Andrew sempre se divertia ao conversar com o amigo conhecido de várias viagens (sempre como carona, óbvio). Havia uma genialidade curiosa em sua loucura. Ou uma loucura sublime em sua genialidade? Pensou que isto seria um tema fecundo para discutir com ele, mas numa próxima oportunidade. Já estavam se alongando demais, via que alguns dos passageiros dentro do vagão já se impacientavam.
- Se quiser esperar um pouco, ir para a outra plataforma, logo estaremos de volta! Aí você embarca para o futuro, e vê seus discos-voadores que tanto deseja ver.
- Pode ser, cara, pode ser. Mas... vai pro passado, né? Pode me fazer um favor?
- Se você for breve, meu amigo!
- Coisa rápida! Calma... calma aí! Já pego! Já pego! - procurava algo numa bolsa de hyppie que trazia pendurada ao ombro. - Ah, tá aqui! - Mostra uma caixinha quadrada e achatada, um pouco menor que a largura de uma caixa de fósforo. - Se passar lá pelos anos 50, pede pro Elvis autografar pra mim esse vídeo-disco?
- Você sempre pede favores complicados, hein!! Acha que é fácil assim encontrar o Rei do Rock? - recebe a caixinha na palma da mão e a abre, contemplando o disco prateado dentro dela do tamanho de uma moeda. - Só não sei se tem espaço aqui para um autógrafo...
O cantor retira os óculos escuros e fixa bem a caixinha.
- Mas não é?!! Aí mal deve caber uma impressão digital. Que saudade eu tenho daqueles antigos bolachões prateados... Pelo menos dava para autografar na capa deles. Mas pera mais um pouquinho só, bixo! Eu dou um jeito nisso... - volta a fuçar em sua bolsa a tira-colo.
- Vamos lá! Os passageiros estão começando a ficar nervosos. - diz, exibindo um sorriso amarelo.
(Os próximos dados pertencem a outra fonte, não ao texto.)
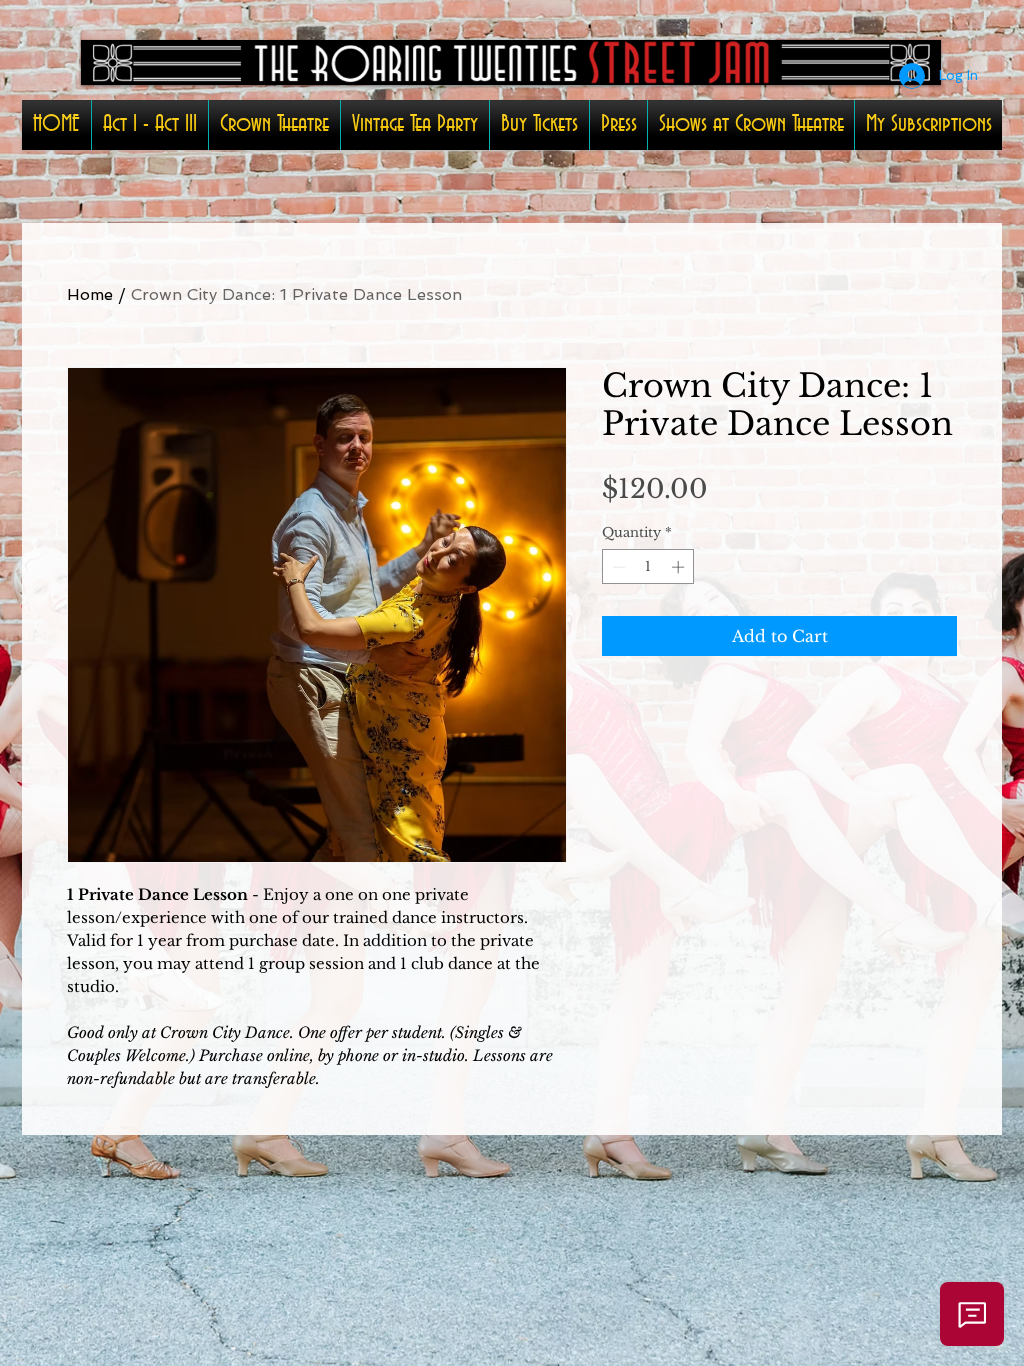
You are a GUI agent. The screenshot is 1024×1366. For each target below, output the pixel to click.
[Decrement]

- Tá aqui! Sabia que 'tava'! - entrega ao amigo uma caixa retangular maior, que a princípio Harlan imaginou ser um bloco de notas com capas metálicas; percebe o erro ao abrí-la: era uma almofada de carimbo! - Pede então uma impressão digital do Elvis pra mim, pode ser?
- É seu ídolo, não é?
Ele confirmou acenando com a cabeça.
- Eu sempre estou por aqui. Se conseguir, pode me entregar na volta. Ou na ida. Ah, sei lá, hehehe! Ainda não entendi muito bem o que é ida e o que é volta nesse seu trem maluco...
Andrew caminha até a locomotiva ao ouvir um passageiro balbuciar mais alto uma reclamação. Ainda para na porta da locomotiva antes de entrar, para uma última despedida.
- Valeu, Andrew!!! - ouve do amigo. - Boa viagem!! Sabe que você mora bem aqui dentro, não é? - e bate no peito.
- Tchau! E até a volta, Grande Raulzito!!
Depois de fechar a porta e dar a partida no trem, ele ainda ouve Raul Seixas berrando na plataforma, correndo ao lado do trem em movimento e dando pancadinhas na janela da porta.
- E VIVA A SOCIEDADE ALTERNATIVA!!! VIVA!!! VIVA!!! VIVA!!!
O cantor sai cantarolando enquanto vê o trem partindo e ganhando velocidade. Quem sabe houvesse tempo dele compor uma música nova antes do comboio voltar, para levá-lo para os lados do Mundo do Amanhã. Enquanto subia a rampa que dava acesso à plataforma oposta, ainda sai cantarolando baixinho "Quem não tem colírio usa óculos escuro, quem não tem filé come pão e osso duro, e quem não tem visão!!!! bate a cara contra o muuuuuuro!" Ficou atento na travessia, tentando não ser mais uma vez tapeado pelo 'Monstro SIST'.